_What is being asked:_
Each line that contains "computer" needs to be copied from the listing.

+++

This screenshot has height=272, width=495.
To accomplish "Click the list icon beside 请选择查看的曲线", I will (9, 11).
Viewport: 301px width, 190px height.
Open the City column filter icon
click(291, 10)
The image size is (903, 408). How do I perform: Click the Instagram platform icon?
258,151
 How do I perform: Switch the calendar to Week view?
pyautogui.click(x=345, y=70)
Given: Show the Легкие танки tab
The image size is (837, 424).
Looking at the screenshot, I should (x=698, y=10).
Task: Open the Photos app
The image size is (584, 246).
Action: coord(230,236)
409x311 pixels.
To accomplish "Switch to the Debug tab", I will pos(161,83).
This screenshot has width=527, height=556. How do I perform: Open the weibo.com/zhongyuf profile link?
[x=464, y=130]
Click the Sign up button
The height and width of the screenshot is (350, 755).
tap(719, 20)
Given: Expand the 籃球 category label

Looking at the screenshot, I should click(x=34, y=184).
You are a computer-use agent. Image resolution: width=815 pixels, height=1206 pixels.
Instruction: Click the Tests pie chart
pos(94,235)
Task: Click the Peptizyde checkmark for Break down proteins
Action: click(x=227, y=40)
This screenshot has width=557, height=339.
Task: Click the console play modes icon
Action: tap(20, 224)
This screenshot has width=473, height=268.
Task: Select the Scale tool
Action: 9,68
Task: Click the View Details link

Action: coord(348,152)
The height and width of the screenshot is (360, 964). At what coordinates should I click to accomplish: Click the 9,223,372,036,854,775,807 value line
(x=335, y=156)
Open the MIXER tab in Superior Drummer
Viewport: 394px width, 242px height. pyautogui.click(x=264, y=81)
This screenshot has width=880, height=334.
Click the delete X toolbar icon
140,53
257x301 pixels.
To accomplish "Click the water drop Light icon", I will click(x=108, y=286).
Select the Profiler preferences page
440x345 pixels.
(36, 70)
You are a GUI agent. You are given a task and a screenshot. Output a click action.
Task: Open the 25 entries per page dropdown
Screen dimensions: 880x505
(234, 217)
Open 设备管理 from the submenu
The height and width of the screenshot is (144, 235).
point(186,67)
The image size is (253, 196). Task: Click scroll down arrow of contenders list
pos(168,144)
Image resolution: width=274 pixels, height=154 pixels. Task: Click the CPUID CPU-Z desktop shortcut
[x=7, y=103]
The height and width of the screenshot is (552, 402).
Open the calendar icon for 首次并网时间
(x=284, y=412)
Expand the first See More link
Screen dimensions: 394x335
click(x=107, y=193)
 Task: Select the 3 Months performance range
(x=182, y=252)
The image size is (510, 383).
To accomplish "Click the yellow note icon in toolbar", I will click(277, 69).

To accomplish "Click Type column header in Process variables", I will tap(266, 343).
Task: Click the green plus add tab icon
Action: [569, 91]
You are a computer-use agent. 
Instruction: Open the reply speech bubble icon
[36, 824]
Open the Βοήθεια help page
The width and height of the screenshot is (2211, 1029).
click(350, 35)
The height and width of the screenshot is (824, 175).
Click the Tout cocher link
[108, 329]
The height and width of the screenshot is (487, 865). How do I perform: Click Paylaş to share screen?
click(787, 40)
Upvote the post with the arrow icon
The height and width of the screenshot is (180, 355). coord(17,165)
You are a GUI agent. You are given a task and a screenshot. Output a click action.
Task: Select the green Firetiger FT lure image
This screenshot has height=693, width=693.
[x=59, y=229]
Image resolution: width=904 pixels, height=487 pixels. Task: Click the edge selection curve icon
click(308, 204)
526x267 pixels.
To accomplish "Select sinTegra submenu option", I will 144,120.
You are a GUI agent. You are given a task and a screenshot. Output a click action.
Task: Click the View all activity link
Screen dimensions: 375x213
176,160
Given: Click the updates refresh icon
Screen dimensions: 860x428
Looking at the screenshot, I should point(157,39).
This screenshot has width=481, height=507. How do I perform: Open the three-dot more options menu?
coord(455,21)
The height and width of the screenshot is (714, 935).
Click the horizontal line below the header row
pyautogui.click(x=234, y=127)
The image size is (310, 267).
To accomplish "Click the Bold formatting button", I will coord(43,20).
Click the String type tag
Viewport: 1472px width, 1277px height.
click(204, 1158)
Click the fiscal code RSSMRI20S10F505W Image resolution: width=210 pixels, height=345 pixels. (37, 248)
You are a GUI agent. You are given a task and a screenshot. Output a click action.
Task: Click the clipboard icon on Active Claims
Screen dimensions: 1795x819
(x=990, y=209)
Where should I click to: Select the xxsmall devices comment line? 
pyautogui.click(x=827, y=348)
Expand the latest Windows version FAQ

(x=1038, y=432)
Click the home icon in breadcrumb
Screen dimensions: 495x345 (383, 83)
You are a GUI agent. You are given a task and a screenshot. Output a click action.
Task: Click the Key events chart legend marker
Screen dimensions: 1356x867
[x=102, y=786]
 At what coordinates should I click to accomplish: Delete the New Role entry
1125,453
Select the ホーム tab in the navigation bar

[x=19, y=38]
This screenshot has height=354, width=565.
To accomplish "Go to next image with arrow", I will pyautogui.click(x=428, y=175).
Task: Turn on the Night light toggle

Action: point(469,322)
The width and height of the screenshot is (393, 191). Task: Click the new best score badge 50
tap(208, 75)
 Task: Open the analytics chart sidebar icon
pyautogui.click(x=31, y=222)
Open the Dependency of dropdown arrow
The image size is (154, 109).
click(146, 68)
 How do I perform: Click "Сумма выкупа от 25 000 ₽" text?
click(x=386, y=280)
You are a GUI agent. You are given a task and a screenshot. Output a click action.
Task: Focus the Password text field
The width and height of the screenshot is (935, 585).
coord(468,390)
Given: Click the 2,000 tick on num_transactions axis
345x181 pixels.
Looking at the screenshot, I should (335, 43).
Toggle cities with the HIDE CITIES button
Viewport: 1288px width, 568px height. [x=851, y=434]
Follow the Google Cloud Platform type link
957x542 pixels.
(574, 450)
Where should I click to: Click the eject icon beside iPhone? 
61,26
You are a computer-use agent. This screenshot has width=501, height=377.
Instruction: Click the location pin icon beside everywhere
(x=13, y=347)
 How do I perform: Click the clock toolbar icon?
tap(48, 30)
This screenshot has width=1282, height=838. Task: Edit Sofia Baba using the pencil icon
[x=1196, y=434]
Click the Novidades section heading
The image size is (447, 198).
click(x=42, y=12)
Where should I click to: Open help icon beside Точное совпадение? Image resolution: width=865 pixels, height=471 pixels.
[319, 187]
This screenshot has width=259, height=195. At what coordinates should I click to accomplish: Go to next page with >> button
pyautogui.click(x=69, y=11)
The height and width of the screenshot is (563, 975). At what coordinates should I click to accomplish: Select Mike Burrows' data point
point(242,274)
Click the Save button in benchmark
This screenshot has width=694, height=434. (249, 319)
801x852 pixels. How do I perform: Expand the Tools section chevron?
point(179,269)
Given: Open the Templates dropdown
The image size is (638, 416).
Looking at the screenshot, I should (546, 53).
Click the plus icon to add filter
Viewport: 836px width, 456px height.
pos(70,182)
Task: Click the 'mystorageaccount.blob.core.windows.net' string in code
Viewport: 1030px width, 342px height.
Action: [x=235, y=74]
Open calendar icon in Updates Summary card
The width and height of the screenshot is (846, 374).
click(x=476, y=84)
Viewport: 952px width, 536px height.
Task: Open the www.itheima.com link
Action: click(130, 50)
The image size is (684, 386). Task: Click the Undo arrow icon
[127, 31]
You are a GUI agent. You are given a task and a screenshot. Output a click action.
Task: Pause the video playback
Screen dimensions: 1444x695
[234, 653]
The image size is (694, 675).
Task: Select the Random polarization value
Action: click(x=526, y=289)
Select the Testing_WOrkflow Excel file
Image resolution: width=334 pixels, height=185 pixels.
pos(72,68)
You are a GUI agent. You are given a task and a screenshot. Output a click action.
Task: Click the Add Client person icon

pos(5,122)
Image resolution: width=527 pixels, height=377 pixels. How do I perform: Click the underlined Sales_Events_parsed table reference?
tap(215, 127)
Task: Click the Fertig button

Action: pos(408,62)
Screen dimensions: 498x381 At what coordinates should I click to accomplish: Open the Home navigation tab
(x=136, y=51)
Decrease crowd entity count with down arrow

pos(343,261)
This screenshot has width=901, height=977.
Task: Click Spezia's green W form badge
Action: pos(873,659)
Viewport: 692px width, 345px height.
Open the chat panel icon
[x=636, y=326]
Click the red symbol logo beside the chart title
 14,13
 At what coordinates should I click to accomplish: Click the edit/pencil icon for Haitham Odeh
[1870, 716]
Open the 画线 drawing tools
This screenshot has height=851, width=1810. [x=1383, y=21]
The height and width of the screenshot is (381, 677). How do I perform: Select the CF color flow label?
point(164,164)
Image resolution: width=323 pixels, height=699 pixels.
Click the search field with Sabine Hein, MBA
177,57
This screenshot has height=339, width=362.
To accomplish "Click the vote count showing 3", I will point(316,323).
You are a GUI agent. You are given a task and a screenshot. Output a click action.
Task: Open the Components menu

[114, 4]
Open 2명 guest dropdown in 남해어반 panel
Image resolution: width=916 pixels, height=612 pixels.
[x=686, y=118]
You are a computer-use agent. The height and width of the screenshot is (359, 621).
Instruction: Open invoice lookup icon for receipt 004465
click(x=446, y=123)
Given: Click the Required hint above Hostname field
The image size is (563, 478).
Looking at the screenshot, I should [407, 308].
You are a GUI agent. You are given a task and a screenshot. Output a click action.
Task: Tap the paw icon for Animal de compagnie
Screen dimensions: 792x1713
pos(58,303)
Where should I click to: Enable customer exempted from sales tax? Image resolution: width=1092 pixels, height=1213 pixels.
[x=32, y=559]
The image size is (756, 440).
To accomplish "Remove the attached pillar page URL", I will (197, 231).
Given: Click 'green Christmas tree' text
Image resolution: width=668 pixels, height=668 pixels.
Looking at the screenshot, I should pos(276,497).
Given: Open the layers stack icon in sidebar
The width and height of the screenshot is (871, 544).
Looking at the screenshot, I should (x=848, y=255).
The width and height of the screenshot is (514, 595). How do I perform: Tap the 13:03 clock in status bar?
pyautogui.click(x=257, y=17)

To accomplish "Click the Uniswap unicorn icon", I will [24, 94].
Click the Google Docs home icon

+++

_Written reply:_
You are a computer-use agent. Image resolution: width=815 pixels, height=1206 pixels.
You are a computer-use agent. 
You are a computer-use agent. This screenshot has width=501, height=377.
You are a computer-use agent. The height and width of the screenshot is (359, 621).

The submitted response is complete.